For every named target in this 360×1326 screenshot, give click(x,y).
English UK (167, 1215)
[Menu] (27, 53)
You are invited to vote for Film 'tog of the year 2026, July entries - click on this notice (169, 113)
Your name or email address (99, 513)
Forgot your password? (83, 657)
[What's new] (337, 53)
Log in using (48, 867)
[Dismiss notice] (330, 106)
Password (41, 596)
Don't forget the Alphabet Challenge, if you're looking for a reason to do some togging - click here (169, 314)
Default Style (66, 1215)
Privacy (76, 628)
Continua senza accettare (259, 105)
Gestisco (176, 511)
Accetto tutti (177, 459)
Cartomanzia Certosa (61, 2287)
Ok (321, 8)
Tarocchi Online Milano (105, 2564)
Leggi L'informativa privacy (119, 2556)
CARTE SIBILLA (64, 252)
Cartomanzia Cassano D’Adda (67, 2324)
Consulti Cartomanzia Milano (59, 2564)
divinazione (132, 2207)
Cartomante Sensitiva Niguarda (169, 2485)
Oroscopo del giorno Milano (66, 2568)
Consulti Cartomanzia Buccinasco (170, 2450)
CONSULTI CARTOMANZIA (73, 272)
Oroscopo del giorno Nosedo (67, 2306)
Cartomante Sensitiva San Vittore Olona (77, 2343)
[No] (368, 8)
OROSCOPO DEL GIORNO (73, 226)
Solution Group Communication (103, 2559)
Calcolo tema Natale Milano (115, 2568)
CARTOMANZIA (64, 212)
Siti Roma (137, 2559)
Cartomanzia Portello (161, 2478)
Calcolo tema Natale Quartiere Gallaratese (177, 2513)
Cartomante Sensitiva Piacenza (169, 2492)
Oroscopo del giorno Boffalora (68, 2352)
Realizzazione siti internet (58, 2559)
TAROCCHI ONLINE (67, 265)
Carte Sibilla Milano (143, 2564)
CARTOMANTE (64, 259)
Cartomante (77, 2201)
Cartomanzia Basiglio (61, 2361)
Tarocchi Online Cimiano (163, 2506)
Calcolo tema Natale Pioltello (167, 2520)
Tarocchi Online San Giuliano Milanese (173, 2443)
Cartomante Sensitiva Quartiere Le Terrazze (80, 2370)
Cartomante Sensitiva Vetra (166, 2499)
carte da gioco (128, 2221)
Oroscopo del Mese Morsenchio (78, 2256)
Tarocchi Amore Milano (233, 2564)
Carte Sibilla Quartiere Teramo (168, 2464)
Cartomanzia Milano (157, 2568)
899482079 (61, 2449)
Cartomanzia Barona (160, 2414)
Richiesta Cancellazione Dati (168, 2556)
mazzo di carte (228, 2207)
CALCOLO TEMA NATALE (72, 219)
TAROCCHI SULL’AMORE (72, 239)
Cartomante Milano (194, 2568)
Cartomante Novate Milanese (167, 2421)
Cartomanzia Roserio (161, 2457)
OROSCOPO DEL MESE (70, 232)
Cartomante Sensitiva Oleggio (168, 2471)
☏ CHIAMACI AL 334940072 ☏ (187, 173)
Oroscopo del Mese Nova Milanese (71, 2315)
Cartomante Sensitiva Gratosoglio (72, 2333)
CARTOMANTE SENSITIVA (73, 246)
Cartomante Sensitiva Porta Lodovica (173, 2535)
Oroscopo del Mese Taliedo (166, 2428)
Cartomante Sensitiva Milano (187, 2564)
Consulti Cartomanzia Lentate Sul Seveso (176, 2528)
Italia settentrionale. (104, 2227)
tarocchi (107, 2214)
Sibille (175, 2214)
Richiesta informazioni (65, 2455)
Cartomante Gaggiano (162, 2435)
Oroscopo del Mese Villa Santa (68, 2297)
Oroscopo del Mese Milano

Task instructions -> Quote the listing above, but only from the line that shows "Carte Sibilla Milano (143, 2564)" through the line that shows "Cartomante Novate Milanese (167, 2421)".

Solution for this exercise ->
Carte Sibilla Milano (143, 2564)
CARTOMANTE (64, 259)
Cartomante (77, 2201)
Cartomanzia Basiglio (61, 2361)
Tarocchi Online Cimiano (163, 2506)
Calcolo tema Natale Pioltello (167, 2520)
Tarocchi Online San Giuliano Milanese (173, 2443)
Cartomante Sensitiva Quartiere Le Terrazze (80, 2370)
Cartomante Sensitiva Vetra (166, 2499)
carte da gioco (128, 2221)
Oroscopo del Mese Morsenchio (78, 2256)
Tarocchi Amore Milano (233, 2564)
Carte Sibilla Quartiere Teramo (168, 2464)
Cartomanzia Milano (157, 2568)
899482079 (61, 2449)
Cartomanzia Barona (160, 2414)
Richiesta Cancellazione Dati (168, 2556)
mazzo di carte (228, 2207)
CALCOLO TEMA NATALE (72, 219)
TAROCCHI SULL’AMORE (72, 239)
Cartomante Milano (194, 2568)
Cartomante Novate Milanese (167, 2421)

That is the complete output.